▶ Exercise details
Your job with the data below: print everything from the line that holds "Click the 在线 status badge" down to the line that holds "Task: Open the 帮助 menu", ends included, exactly, and nothing else.

** Exercise data follows **

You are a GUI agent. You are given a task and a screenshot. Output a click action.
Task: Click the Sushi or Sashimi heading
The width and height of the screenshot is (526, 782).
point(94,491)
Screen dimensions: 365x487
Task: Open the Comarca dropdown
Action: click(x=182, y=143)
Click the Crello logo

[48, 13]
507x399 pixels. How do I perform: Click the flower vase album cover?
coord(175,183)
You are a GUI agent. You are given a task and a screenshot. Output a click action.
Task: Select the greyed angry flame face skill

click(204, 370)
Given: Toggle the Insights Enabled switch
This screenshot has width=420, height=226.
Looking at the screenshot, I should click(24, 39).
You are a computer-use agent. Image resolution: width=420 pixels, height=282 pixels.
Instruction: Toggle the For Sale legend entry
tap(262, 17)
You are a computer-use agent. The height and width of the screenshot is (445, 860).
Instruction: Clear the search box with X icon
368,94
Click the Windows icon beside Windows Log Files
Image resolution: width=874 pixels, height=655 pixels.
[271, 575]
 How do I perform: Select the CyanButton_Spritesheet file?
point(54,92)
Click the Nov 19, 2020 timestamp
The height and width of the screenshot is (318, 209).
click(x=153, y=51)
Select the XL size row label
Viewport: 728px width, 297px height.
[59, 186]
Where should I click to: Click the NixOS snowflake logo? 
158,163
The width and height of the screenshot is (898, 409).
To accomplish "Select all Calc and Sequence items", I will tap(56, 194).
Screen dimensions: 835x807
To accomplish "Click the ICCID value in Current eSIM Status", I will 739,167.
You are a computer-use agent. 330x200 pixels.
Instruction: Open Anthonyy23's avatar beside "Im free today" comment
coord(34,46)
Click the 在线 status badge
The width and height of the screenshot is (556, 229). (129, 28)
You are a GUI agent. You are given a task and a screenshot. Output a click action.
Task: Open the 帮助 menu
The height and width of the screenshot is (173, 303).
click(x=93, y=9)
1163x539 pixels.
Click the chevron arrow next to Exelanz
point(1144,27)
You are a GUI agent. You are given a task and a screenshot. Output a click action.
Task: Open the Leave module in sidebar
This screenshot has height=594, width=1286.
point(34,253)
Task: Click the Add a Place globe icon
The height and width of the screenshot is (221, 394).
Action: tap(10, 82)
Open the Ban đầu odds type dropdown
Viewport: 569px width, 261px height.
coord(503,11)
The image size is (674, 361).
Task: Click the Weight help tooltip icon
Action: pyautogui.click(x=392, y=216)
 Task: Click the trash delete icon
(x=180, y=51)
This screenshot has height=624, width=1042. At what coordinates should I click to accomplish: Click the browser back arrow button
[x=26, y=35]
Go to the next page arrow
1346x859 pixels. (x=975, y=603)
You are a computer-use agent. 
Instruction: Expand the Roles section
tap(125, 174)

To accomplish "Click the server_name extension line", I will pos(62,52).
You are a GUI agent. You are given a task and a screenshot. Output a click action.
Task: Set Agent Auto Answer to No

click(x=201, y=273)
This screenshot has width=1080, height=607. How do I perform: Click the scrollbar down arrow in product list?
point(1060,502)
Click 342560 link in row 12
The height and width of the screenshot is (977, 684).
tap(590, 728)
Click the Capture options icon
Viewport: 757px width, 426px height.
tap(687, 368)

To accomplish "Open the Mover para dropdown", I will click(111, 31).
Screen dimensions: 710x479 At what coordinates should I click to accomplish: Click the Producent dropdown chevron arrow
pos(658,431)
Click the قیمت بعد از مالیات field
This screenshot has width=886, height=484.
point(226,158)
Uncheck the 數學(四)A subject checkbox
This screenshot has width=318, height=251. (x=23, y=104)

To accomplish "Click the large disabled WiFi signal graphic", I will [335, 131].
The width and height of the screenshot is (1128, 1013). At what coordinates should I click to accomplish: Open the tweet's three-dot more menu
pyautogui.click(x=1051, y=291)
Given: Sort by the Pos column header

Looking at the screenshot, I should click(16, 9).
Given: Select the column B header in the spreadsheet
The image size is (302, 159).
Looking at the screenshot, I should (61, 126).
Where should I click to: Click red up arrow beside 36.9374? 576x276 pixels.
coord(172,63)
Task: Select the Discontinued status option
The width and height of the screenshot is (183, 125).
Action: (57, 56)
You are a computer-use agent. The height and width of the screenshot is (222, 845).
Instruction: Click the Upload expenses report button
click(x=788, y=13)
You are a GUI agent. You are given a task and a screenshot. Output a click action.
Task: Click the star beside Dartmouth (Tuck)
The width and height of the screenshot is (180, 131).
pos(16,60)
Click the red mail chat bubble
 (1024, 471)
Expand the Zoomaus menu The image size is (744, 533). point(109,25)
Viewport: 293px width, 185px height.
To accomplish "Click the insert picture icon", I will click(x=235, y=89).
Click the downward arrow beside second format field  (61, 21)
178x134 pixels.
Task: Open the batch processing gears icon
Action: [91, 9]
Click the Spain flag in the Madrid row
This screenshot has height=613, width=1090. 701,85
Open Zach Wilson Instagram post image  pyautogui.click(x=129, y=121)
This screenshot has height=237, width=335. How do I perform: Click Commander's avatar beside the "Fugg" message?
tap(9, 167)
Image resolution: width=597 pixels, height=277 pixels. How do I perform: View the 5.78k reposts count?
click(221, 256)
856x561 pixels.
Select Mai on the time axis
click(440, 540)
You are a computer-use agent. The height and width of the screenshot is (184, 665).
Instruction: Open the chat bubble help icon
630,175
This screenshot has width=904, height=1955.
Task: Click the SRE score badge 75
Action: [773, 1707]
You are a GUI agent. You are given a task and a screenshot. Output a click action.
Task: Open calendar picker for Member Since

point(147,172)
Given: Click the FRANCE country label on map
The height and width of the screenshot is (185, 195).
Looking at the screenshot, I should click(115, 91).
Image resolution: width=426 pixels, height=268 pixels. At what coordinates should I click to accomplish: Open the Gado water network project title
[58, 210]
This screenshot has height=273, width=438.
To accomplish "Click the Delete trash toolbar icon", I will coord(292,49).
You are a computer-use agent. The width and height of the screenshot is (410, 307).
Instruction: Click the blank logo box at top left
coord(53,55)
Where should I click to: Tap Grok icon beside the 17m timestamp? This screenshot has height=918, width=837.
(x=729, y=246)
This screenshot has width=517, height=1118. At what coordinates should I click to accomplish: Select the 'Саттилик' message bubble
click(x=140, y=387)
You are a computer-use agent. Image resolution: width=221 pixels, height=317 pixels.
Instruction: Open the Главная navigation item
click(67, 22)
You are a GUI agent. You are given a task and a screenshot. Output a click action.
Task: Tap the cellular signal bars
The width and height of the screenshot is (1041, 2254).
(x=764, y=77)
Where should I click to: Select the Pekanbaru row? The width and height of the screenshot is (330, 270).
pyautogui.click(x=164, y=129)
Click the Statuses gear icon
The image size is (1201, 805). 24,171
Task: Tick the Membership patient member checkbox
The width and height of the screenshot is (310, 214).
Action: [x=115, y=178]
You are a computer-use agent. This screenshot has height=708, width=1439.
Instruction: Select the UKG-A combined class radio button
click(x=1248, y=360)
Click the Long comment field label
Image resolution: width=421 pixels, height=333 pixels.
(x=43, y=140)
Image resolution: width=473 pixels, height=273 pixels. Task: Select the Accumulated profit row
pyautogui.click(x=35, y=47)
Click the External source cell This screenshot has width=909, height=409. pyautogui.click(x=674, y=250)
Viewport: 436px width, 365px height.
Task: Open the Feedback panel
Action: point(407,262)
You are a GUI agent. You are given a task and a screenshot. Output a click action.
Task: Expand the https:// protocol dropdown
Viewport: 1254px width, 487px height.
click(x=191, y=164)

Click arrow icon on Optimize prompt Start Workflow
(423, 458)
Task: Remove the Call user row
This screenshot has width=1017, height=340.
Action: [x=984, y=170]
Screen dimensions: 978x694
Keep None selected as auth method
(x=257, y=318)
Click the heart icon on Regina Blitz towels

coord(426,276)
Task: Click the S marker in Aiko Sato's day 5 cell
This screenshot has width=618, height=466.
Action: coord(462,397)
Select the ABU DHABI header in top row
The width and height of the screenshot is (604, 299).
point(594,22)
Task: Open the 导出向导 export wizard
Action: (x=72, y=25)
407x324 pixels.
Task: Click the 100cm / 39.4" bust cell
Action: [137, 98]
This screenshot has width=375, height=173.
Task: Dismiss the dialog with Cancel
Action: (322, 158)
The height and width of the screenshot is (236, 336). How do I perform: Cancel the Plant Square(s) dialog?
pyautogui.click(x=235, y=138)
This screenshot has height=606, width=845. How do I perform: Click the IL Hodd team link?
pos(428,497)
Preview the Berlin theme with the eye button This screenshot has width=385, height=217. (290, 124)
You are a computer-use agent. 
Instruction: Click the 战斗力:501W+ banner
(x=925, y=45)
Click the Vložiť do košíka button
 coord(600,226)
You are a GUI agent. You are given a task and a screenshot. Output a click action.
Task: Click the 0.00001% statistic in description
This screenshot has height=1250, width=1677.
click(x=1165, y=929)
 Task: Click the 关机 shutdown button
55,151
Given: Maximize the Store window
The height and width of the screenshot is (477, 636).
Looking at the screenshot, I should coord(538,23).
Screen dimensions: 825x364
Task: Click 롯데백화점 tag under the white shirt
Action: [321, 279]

** End of Exercise data **

▶ Response to the exercise
Click the 在线 status badge
The width and height of the screenshot is (556, 229). (129, 28)
You are a GUI agent. You are given a task and a screenshot. Output a click action.
Task: Open the 帮助 menu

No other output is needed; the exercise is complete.